Stated problem -> Copy each of the following records exactly as it appears, line for line.

Data to process ->
===============

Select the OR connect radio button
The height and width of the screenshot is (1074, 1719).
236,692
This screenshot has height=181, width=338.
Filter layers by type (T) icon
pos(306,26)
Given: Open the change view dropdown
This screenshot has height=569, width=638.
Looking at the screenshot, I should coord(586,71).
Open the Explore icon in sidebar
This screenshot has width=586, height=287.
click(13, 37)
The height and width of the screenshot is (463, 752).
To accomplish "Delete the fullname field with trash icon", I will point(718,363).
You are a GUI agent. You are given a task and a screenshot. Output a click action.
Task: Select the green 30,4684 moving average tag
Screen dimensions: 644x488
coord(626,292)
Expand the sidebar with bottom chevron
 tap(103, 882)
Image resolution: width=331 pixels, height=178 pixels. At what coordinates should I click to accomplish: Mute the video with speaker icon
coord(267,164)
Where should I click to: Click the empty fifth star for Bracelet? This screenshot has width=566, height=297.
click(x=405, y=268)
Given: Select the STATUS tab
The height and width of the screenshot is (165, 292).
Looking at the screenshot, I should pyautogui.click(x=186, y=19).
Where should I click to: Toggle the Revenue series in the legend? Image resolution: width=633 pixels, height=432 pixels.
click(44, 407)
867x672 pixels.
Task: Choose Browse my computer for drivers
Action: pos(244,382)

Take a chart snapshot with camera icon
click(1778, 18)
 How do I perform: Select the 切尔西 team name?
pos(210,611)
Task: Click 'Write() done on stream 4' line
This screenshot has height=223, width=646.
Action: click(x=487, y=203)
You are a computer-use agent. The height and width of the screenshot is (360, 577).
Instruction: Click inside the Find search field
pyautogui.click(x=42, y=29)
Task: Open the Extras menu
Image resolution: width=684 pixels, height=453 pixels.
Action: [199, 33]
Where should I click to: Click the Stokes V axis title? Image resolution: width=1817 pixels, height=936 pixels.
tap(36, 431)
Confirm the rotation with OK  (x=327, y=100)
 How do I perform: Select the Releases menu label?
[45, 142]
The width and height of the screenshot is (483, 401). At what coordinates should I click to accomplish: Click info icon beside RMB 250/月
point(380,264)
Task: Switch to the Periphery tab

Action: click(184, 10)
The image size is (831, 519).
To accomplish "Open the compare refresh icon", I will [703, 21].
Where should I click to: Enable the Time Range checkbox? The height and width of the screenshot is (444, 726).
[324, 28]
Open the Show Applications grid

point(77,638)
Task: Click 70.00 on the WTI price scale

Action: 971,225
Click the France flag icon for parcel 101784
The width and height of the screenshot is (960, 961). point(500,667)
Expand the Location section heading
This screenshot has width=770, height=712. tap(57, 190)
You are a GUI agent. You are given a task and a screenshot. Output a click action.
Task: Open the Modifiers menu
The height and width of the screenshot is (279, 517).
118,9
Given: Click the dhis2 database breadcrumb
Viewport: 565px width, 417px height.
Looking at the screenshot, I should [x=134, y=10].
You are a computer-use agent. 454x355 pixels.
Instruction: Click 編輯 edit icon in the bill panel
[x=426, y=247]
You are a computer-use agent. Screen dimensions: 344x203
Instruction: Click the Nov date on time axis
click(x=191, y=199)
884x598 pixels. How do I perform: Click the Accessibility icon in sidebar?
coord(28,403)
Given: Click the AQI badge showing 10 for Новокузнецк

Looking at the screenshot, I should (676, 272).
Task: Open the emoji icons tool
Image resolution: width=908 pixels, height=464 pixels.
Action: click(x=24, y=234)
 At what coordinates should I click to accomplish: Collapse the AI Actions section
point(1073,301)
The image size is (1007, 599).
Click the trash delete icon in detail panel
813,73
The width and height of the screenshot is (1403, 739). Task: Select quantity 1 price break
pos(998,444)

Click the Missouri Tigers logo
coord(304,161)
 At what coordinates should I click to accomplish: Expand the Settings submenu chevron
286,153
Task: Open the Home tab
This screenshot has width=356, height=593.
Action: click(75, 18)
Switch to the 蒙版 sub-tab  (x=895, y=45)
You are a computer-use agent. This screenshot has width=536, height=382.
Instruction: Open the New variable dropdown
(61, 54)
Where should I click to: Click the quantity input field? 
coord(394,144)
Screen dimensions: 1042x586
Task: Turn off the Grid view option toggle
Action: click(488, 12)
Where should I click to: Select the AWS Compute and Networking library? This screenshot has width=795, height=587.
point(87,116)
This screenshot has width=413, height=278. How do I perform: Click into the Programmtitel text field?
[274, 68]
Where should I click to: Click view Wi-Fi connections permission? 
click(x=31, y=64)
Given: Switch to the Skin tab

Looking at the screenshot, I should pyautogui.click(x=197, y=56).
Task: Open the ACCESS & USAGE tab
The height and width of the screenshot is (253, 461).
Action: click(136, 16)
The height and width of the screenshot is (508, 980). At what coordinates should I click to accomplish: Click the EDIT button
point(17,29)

===============

Written response ->
Select the OR connect radio button
The height and width of the screenshot is (1074, 1719).
236,692
This screenshot has height=181, width=338.
Filter layers by type (T) icon
pos(306,26)
Given: Open the change view dropdown
This screenshot has height=569, width=638.
Looking at the screenshot, I should coord(586,71).
Open the Explore icon in sidebar
This screenshot has width=586, height=287.
click(13, 37)
The height and width of the screenshot is (463, 752).
To accomplish "Delete the fullname field with trash icon", I will point(718,363).
You are a GUI agent. You are given a task and a screenshot. Output a click action.
Task: Select the green 30,4684 moving average tag
Screen dimensions: 644x488
coord(626,292)
Expand the sidebar with bottom chevron
 tap(103, 882)
Image resolution: width=331 pixels, height=178 pixels. At what coordinates should I click to accomplish: Mute the video with speaker icon
coord(267,164)
Where should I click to: Click the empty fifth star for Bracelet? This screenshot has width=566, height=297.
click(x=405, y=268)
Given: Select the STATUS tab
The height and width of the screenshot is (165, 292).
Looking at the screenshot, I should pyautogui.click(x=186, y=19).
Where should I click to: Toggle the Revenue series in the legend? Image resolution: width=633 pixels, height=432 pixels.
click(44, 407)
867x672 pixels.
Task: Choose Browse my computer for drivers
Action: pos(244,382)

Take a chart snapshot with camera icon
click(1778, 18)
 How do I perform: Select the 切尔西 team name?
pos(210,611)
Task: Click 'Write() done on stream 4' line
This screenshot has height=223, width=646.
Action: click(x=487, y=203)
You are a computer-use agent. The height and width of the screenshot is (360, 577).
Instruction: Click inside the Find search field
pyautogui.click(x=42, y=29)
Task: Open the Extras menu
Image resolution: width=684 pixels, height=453 pixels.
Action: [199, 33]
Where should I click to: Click the Stokes V axis title? Image resolution: width=1817 pixels, height=936 pixels.
tap(36, 431)
Confirm the rotation with OK  (x=327, y=100)
 How do I perform: Select the Releases menu label?
[45, 142]
The width and height of the screenshot is (483, 401). At what coordinates should I click to accomplish: Click info icon beside RMB 250/月
point(380,264)
Task: Switch to the Periphery tab

Action: click(184, 10)
The image size is (831, 519).
To accomplish "Open the compare refresh icon", I will [703, 21].
Where should I click to: Enable the Time Range checkbox? The height and width of the screenshot is (444, 726).
[324, 28]
Open the Show Applications grid

point(77,638)
Task: Click 70.00 on the WTI price scale

Action: 971,225
Click the France flag icon for parcel 101784
The width and height of the screenshot is (960, 961). point(500,667)
Expand the Location section heading
This screenshot has width=770, height=712. tap(57, 190)
You are a GUI agent. You are given a task and a screenshot. Output a click action.
Task: Open the Modifiers menu
The height and width of the screenshot is (279, 517).
118,9
Given: Click the dhis2 database breadcrumb
Viewport: 565px width, 417px height.
Looking at the screenshot, I should [x=134, y=10].
You are a computer-use agent. 454x355 pixels.
Instruction: Click 編輯 edit icon in the bill panel
[x=426, y=247]
You are a computer-use agent. Screen dimensions: 344x203
Instruction: Click the Nov date on time axis
click(x=191, y=199)
884x598 pixels. How do I perform: Click the Accessibility icon in sidebar?
coord(28,403)
Given: Click the AQI badge showing 10 for Новокузнецк

Looking at the screenshot, I should (676, 272).
Task: Open the emoji icons tool
Image resolution: width=908 pixels, height=464 pixels.
Action: click(x=24, y=234)
 At what coordinates should I click to accomplish: Collapse the AI Actions section
point(1073,301)
The image size is (1007, 599).
Click the trash delete icon in detail panel
813,73
The width and height of the screenshot is (1403, 739). Task: Select quantity 1 price break
pos(998,444)

Click the Missouri Tigers logo
coord(304,161)
 At what coordinates should I click to accomplish: Expand the Settings submenu chevron
286,153
Task: Open the Home tab
This screenshot has width=356, height=593.
Action: click(75, 18)
Switch to the 蒙版 sub-tab  (x=895, y=45)
You are a computer-use agent. This screenshot has width=536, height=382.
Instruction: Open the New variable dropdown
(61, 54)
Where should I click to: Click the quantity input field? 
coord(394,144)
Screen dimensions: 1042x586
Task: Turn off the Grid view option toggle
Action: click(488, 12)
Where should I click to: Select the AWS Compute and Networking library? This screenshot has width=795, height=587.
point(87,116)
This screenshot has width=413, height=278. How do I perform: Click into the Programmtitel text field?
[274, 68]
Where should I click to: Click view Wi-Fi connections permission? 
click(x=31, y=64)
Given: Switch to the Skin tab

Looking at the screenshot, I should pyautogui.click(x=197, y=56).
Task: Open the ACCESS & USAGE tab
The height and width of the screenshot is (253, 461).
Action: click(136, 16)
The height and width of the screenshot is (508, 980). At what coordinates should I click to accomplish: Click the EDIT button
point(17,29)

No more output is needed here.